Karena Dewi Sonmggo Langit sudah diboyong ke Wengker oleh
Puijangganom dan tidak mau menjadi raja di Kediri, maka kekuasaan
Kahuripan diberikan kepada kedua adiknya yang bernama Lembu Amiluhut dan
Lembu Amijaya. Setelah Sangga Langit diboyong oleh Pujangganom ke
daerah Wengker Bantar Angin, Dewi Sangga Langit mengubah nama tempat itu
menjadi Ponorogo Jaranan muncul di kediri itu hanya untuk menggambarkan
boyongnya dewi Songgo langit dari kediri menuju Wengker Bantar Angin.

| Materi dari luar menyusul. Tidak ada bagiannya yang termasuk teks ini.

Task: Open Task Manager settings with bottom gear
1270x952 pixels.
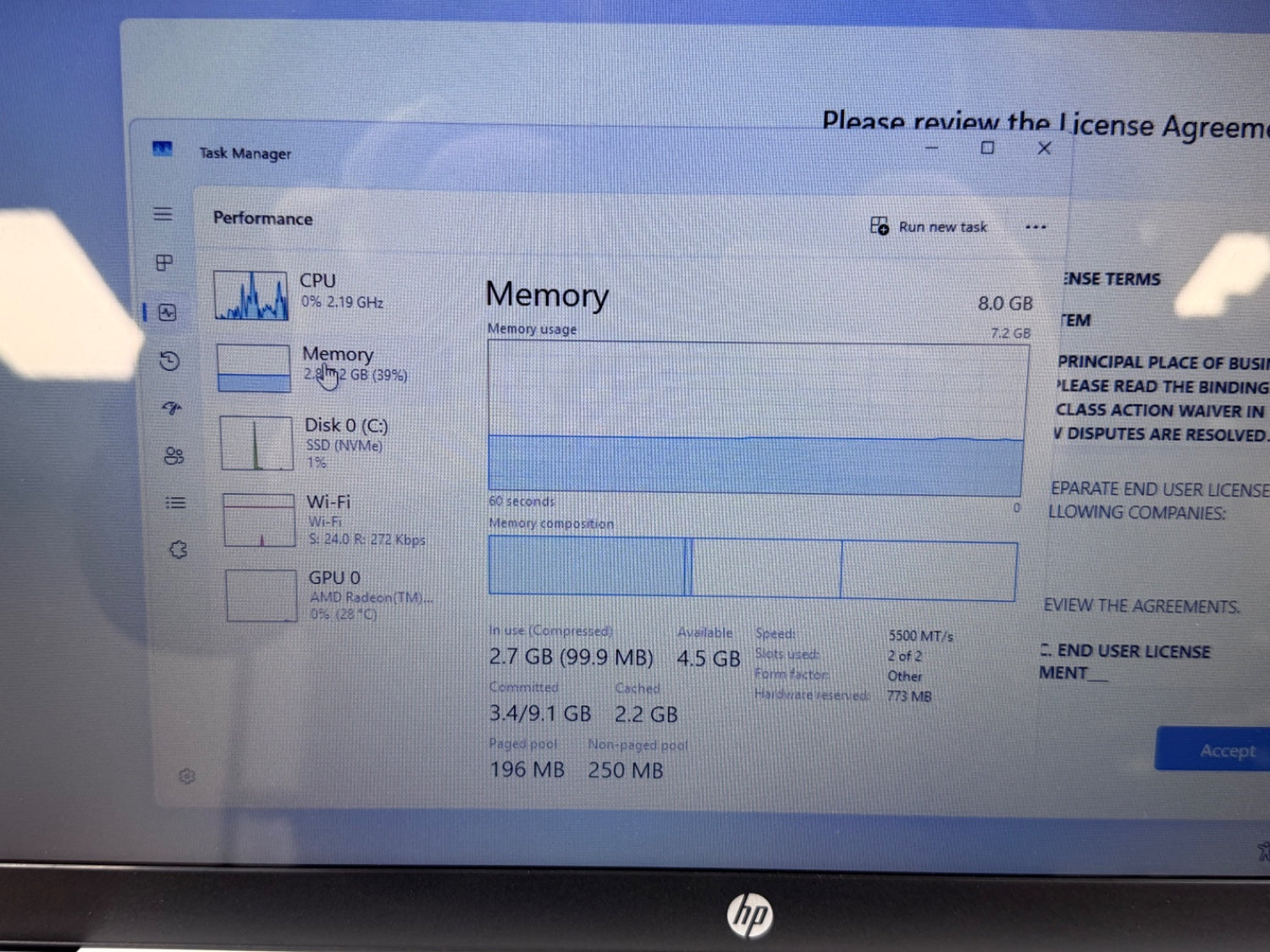Action: (187, 776)
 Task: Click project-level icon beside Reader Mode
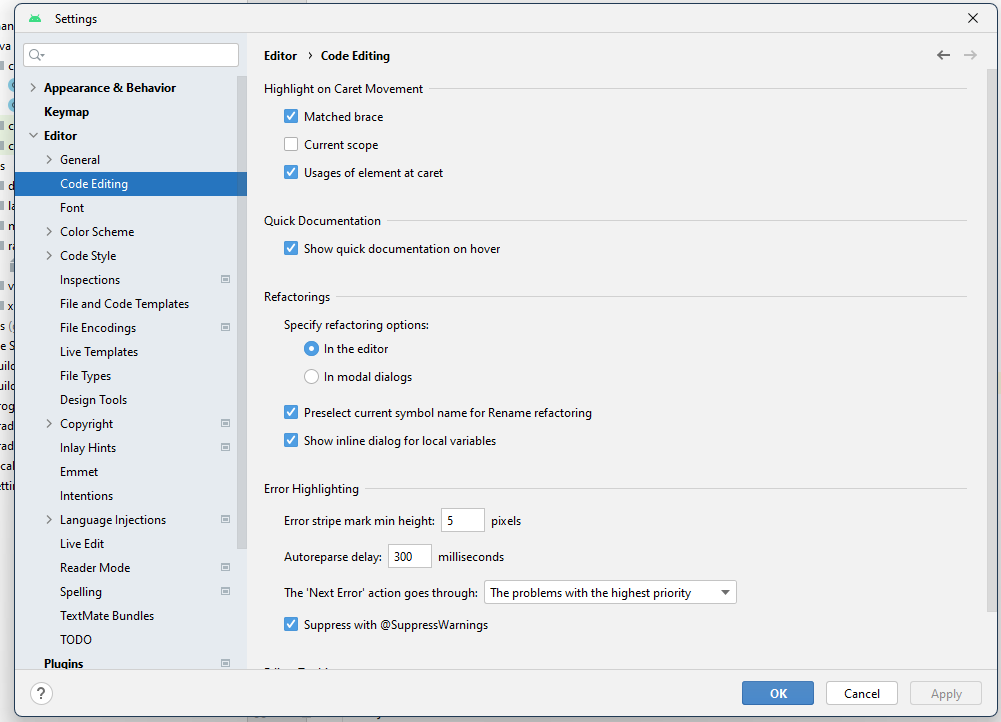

Pada saat boyongan ke Wengker, Dewi Sangga Langit dan Klana Sewandana
dikarak oleh Singo Barong. Pengarakan itu dilakukan dengan menerobos
dari dalam tanah sambil berjoget. Alat musik yang dimainkan adalah
berasal dari bambu dan besi. Pada zaman sekarang besi ini menjadi
kenong.
Untuk mengenang sayembara yang diadakan oleh Dewi Songgo Langit dan
Pernikahanya dengan Klana Sewandono atau Pujangga Anom inilah masyarakat
kediri membuat kesenian jaranan. Sedangkan di Ponorogo Muncul Reog. Dua
kesenian ini sebenarnya memiliki akar historis yang hampir sama. Seni
jaranan ini diturunkan secara turun temurun hingga sekarang ini.